I had to post this sequence, as a sidenote:



Here Sureya is trying to help Monkey up (grunting sounds to prove it!  Awww, and she was even saying "come on, Chupi" (his nickname)).  She is such an adept little climber.  He's a little bulkier and clumsier at this point, but she's always game to help him along.  So sweet!

6.03.2011

The GGA Project -- Day #174 "Now THAT's What I'm Talkin' About!"

Ahh.  Where to begin talking about


Today's New Activity: Attending the 4th SubZERO Festival


?


A while back I got wind of the SubZERO festival (which I somehow missed during both years when I was living--quite literally--around the corner from where it happened.  I don't know how the funky good vibe alone didn't have me wandering out my front door to find its source), and I've been looking forward to it for weeks.  How thankful I am to report that it didn't go the way of so many of San Jose's outdoor festivals and leave a little to be desired.  How could it with all this action?!

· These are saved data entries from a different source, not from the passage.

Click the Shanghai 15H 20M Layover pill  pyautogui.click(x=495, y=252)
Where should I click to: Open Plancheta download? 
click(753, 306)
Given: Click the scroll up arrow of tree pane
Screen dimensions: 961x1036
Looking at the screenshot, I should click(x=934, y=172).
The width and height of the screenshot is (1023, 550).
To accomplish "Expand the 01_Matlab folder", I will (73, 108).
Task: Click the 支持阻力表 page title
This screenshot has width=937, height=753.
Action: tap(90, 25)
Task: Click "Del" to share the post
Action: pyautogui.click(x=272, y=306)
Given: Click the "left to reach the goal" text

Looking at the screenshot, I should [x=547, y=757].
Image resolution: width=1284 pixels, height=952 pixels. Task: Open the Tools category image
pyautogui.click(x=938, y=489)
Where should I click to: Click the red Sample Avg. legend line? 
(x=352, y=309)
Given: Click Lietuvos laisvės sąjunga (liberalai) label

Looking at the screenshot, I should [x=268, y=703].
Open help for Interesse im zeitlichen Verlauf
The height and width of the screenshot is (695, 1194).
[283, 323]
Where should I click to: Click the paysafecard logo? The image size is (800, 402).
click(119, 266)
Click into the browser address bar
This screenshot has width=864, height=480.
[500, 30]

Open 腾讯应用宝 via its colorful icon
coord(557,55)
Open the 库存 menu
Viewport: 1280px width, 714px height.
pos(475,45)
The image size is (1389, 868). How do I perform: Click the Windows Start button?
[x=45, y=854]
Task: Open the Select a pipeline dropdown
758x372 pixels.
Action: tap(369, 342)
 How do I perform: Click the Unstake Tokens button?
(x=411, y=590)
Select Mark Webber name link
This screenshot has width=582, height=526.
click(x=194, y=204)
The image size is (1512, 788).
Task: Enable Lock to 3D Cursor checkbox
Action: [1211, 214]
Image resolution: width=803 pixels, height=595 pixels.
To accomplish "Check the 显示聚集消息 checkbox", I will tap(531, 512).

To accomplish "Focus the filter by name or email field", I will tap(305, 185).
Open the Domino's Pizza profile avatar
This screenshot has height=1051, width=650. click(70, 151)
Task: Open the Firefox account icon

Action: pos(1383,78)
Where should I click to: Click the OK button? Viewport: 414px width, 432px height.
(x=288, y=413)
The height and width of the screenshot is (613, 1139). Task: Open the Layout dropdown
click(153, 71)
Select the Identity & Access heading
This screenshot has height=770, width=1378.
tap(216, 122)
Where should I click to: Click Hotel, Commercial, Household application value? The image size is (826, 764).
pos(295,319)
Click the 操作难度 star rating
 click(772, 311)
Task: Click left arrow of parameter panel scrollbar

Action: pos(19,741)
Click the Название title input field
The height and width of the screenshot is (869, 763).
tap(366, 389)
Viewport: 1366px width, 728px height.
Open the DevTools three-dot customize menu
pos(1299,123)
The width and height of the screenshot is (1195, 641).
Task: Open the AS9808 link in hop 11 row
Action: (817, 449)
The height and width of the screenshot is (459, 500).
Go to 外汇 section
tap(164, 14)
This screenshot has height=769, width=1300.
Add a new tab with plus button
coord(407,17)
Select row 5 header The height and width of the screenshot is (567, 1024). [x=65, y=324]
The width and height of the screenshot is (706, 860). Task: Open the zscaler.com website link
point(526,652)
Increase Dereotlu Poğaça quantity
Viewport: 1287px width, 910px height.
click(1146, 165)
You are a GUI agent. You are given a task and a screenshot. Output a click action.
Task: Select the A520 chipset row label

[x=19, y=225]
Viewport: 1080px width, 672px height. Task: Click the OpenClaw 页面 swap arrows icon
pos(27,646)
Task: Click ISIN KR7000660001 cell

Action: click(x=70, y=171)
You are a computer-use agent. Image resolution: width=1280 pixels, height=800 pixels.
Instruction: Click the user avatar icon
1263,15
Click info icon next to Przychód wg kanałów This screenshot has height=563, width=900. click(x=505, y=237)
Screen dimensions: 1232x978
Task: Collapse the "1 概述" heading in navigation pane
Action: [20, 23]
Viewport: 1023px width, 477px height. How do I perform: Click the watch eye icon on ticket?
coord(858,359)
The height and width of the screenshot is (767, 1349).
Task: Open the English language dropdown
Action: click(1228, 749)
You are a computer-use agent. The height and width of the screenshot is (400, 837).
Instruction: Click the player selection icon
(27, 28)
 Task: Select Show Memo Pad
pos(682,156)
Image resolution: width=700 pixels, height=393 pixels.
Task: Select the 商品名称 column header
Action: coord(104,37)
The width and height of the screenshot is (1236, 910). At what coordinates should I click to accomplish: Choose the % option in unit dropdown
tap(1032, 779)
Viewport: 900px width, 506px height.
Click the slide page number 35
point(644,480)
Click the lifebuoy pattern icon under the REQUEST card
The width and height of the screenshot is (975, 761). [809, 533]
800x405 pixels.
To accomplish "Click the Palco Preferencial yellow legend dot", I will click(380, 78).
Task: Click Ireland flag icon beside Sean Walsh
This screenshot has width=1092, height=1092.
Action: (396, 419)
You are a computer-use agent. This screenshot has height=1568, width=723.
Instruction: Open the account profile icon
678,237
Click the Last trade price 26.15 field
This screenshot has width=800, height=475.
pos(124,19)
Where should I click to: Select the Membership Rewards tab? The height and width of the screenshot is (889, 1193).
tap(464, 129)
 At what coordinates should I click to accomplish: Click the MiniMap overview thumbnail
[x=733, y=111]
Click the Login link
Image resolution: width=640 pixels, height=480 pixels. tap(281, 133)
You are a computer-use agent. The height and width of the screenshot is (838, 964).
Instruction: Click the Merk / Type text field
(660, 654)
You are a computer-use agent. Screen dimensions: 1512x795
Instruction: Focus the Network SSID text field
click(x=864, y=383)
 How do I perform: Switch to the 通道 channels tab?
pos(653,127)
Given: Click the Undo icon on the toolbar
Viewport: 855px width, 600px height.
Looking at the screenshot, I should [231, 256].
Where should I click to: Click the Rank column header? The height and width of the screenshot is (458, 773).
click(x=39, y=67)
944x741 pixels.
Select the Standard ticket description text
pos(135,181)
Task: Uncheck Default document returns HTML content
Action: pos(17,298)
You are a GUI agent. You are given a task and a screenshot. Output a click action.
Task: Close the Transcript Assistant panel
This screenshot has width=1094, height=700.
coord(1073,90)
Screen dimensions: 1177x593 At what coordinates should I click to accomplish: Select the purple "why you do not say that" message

I couldn't get enough of watching this very talented foursome of belly dancers.  I generally love watching belly dancing, and tonight was no exception.  I managed to make it over their way during 4 separate mini-sets.  The drums they danced to were a calling I couldn't refuse.


Next I wandered over to one of the stages, where, for most definitely the first time in my life, I got to hear what happens when hip hop meets the trombone.  This band was just formed last week some time (there was also a female vocalist who isn't pictured here) but you wouldn't have known it with how good they sounded together.

Next, a visit to a traveling curios museum, a mini-version of which was housed in one of the many tents set up on South 1st street, which was blocked off for the festival:



Also among those tents:




a giant cardboard dollhouse with real scenes visible through every window!,



a station where stoppers-by could sit and draw models who switched out in what seemed like five-minute intervals, though some could have been longer (peek and you can see my friend Laura in the second row, doin' her art thang!...she's so cool...).




One stage featured an interpretive dance troupe that was covered in artful, very detailed body paint, and the body paint artist demoed her work live during one band's performance later in the night.  It's too bad all the details can't be made out from the pictures, but this is something of a before and after:





There were food trucks galore.  And though I longed to try the raved-about munchies from Gomo, they (and two other food trucks) were out of their only vegetarian options.  I found my friends Alejandra and Kliff during the food hunt portion of the night, and they both made off with yummy treats.  Hey guys!  It was great to do some catching up with them.  And congrats to Alex on her recent graduation!!





I SO meant to stop by the t-shirt tent of the guys who made Kliff's "Hella" t-shirt so I could finally count myself a bona fida Nor*Cal girl, but I forgot :(  I'll find 'em online.


Music and art were the main focuses of this event, and though I didn't photograph any art for fear the artists would say, "Hey punk, if you like it so much, why don't you BUY it?" (not that they ever would, and not that I'd be opposed to it were it in my budget, but it seemed rude to just go around taking pictures), there was a whole lot of beautiful work to take in.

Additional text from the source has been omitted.